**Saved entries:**
______________________________
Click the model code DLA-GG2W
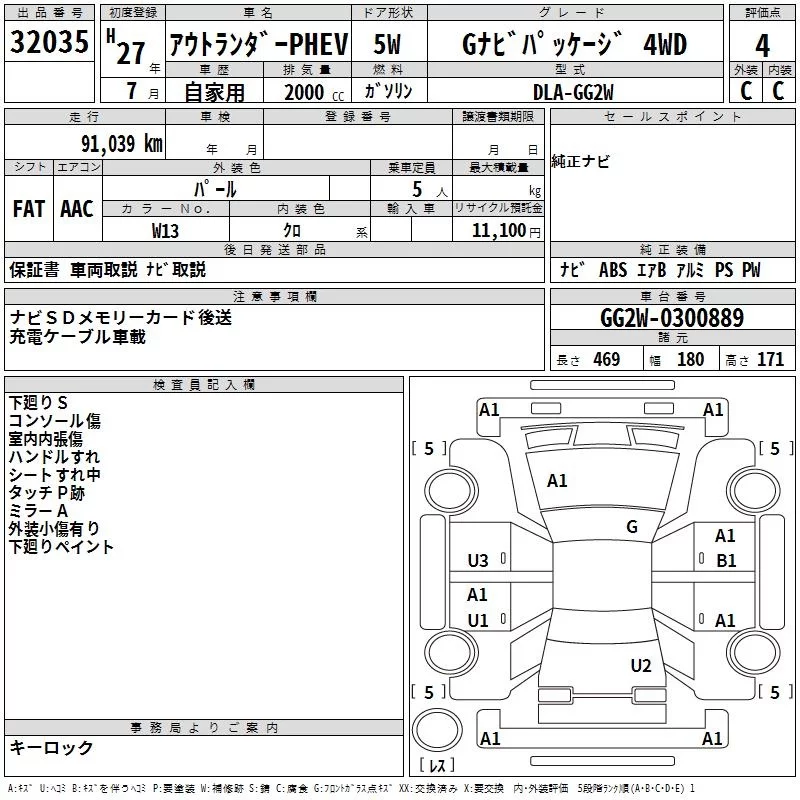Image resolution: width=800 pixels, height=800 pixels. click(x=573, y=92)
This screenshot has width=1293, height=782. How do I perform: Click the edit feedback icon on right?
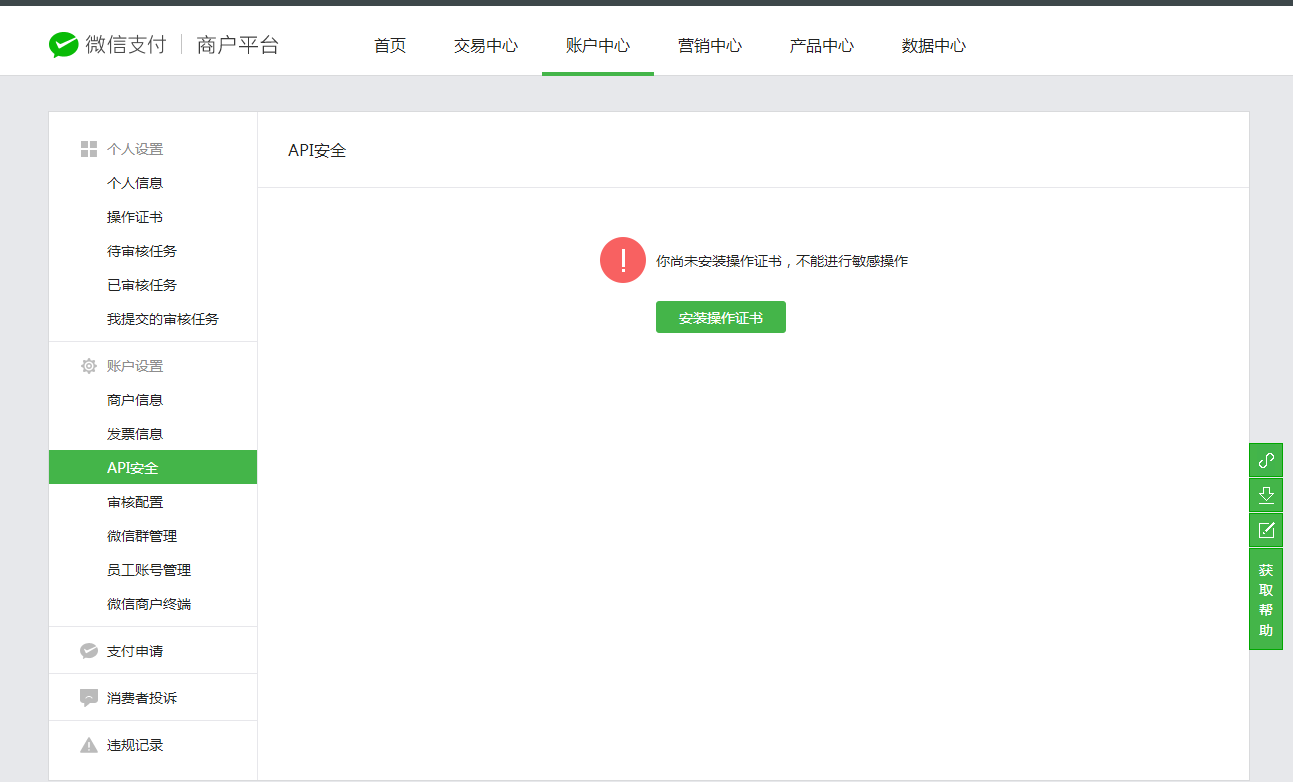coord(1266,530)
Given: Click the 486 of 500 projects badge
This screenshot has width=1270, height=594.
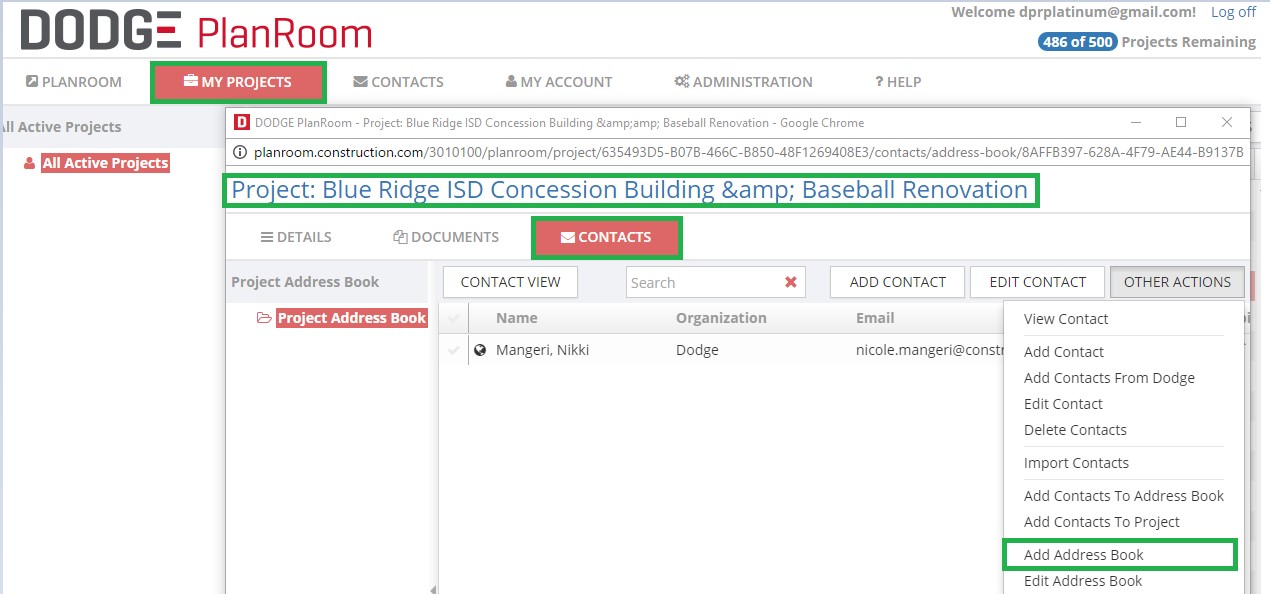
______________________________
Beginning with the line that contains "This screenshot has width=1293, height=782.", print exactly every line through the end of the records, both included. Omit the pictures.

**Written solution:**
This screenshot has width=1293, height=782. How do I perform: Click the edit feedback icon on right?
coord(1266,530)
Given: Click the 486 of 500 projects badge
This screenshot has width=1270, height=594.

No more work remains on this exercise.